Dr Tahar El Almi, Economiste-Universitaire, Professeur Associé à l’IHET
Si la répartition est une fonction essentielle de la politique économique, selon la typologie de Richard Musgrave (1989), la politique économique comporte deux autres dimensions qui sont :
– L’allocation optimale des ressources (investissement, éducation, environnement) et,
– La stabilisation macroéconomique (politiques budgétaire et monétaire).
Cette typologie s’applique sans réserve à la politique fiscale, qui comporte fondamentalement,
• Une fonction de correction de la répartition initiale des revenus
• Une fonction de collecte des ressources pour financer les charges publiques et
• D’incitation à l’efficience économique.
Ces trois fonctions, souvent antagonistes, sont intimement liées, et toute action sur l’une a nécessairement des effets sur les deux autres.
Au cours de la dernière décennie, en Tunisie, la fonction de collecte des ressources pour l’assainissement des comptes publics a largement pris le pas sur les deux autres fonctions (répartition, efficience).

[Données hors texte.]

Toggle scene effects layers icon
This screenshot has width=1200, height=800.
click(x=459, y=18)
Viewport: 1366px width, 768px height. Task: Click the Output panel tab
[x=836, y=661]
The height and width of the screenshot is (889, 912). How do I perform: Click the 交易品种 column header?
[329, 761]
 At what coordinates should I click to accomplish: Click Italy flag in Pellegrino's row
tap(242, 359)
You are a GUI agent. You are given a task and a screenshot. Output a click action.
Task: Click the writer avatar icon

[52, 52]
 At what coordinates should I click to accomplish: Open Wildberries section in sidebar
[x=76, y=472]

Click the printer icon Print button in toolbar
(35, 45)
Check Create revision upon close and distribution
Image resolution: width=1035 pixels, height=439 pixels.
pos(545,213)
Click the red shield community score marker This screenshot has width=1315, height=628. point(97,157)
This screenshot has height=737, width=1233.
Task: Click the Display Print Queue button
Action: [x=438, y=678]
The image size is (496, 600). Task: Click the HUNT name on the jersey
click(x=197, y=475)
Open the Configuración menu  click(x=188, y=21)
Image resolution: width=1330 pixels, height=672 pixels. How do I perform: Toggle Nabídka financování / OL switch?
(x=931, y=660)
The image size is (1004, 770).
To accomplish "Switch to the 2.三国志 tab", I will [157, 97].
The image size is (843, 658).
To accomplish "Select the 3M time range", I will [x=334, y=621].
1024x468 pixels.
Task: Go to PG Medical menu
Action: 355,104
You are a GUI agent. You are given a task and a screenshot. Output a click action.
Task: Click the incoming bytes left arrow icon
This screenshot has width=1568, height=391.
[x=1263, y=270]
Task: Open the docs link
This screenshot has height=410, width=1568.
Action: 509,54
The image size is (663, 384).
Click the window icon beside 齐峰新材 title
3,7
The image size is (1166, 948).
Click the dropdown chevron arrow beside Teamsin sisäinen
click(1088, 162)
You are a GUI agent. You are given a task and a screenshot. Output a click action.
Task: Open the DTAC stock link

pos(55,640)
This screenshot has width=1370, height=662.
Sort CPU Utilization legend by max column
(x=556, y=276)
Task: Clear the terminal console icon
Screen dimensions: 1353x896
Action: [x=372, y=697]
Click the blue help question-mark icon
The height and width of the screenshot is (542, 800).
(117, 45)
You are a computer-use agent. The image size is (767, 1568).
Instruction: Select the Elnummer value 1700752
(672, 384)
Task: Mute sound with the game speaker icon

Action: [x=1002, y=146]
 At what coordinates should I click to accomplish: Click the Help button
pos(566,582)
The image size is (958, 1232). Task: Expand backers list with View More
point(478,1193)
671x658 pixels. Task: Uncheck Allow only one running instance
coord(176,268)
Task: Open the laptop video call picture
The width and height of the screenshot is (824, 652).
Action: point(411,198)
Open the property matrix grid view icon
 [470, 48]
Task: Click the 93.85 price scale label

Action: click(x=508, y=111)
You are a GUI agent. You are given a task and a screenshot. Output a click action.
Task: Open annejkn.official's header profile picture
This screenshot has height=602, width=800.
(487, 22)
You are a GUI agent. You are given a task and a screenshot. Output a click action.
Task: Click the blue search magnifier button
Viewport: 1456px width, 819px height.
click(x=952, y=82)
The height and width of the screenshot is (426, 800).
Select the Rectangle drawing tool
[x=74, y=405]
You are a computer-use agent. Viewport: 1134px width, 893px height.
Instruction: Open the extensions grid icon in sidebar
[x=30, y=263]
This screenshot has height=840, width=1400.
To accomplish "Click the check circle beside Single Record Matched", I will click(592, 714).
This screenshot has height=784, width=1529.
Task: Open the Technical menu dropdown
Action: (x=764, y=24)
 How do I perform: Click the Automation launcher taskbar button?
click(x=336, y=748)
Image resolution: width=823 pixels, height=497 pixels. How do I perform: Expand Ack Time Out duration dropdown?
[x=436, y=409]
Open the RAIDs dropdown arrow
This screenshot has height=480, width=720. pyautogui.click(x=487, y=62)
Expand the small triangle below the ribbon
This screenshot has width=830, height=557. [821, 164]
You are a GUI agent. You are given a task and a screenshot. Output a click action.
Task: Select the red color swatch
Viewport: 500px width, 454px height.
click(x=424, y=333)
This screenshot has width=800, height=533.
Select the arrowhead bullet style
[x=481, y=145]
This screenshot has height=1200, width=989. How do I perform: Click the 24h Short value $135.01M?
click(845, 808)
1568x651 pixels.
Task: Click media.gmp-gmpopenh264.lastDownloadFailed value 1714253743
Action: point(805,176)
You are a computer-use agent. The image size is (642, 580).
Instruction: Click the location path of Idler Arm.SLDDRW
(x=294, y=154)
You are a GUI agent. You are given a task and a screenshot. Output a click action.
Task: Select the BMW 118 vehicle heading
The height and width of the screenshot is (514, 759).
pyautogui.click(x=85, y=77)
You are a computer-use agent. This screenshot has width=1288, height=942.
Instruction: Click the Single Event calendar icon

La stratégie de consolidation budgétaire amorcée en 2012-2021 a ainsi reposé de façon prioritaire sur une hausse nette des prélèvements obligatoires, qui a fourni l’essentiel de l’effort structurel réalisé au cours de la décennie passée.
Entre 2012 et 2021, elles ont modifié plus profondément qu’on ne le pense le paysage fiscalo-social des années 2000-2010. La Tunisie qui se trouve toujours dans une situation de forte contrainte budgétaire, notamment après le choc du 14 janvier 2011, se doit de réaliser au moins 3.2 points de PIB de croissance pour atteindre l’équilibre structurel en 2025. Dès lors, la redéfinition de la hiérarchie des objectifs de la politique fiscale se retrouve au premier plan (qui ferait l’objet d’une série d’études en cours, objet d’un prochain colloque au cours de l’hiver 2022). Dans une économie en stagflation (stagnation, inflation et chômage élevés), les objectifs d’efficience économique et de répartition ont vocation à refaire partie des priorités dans les années à venir, la question étant désormais de savoir lequel est le plus urgent. En dépit des marges de progrès indéniables, il est difficile de soutenir que la répartition ne fonctionne pas en Tunisie, surtout lorsque l’on prend en compte l’ensemble des politiques publiques mises en œuvre (compensation des produits de première nécessité, prélèvements, protection sociale), auxquelles il faut ajouter le Smig, le Smag dont le niveau relatif élevé par rapport au reste de la grille salariale joue un rôle d’amortisseur social en période de crise.
Par contre, l’incitation à l’efficience économique apparaît clairement comme la perdante des évolutions récentes.
En particulier, l’importante révision à la hausse de plusieurs recettes fiscales (TVA, IS, IR) par rapport à la prévision semble indiquer un affaiblissement des assiettes taxables qui menace sérieusement le retour à l’équilibre des comptes publics, via les effets contreproductifs sur l’activité et la croissance.
Elle devrait faire l’objet d’études approfondies pour en comprendre les causes profondes et mieux articuler la relation, économiquement évidente mais complexe à évaluer, entre les décisions de taxation des pouvoirs publics et les comportements des acteurs économiques.
Bien sûr, complexe par nature, l’étude de la répartition fait face à d’importantes difficultés méthodologiques (compensation, transferts en nature) qui rendent impossible à ce stade toute analyse exhaustive.
Toutefois, d’après les travaux disponibles, le système de répartition tunisien remplit assurément son rôle, de puissants mécanismes de transferts (notamment via la protection sociale) réduisant les écarts de niveau de vie dans des proportions non négligeables. Au sein de ces transferts, la progressivité, en particulier de l’impôt sur le revenu, joue un rôle majeur mais pas exclusif. D’une façon plus générale, il conviendrait de replacer ce sujet dans le débat plus large sur les trois fonctions de la politique fiscale : alors que la croissance potentielle est durablement installée en-deçà des 2.5 %, la fonction d’incitation à l’efficience économique devrait être prioritaire dans les années de redressement à venir pour contribuer à la réduction du chômage (qui reste le meilleur moyen d’améliorer le bien-être collectif) et à réduire les déficits à travers une politique de nature contra-cyclique (baisse globale des prélèvements).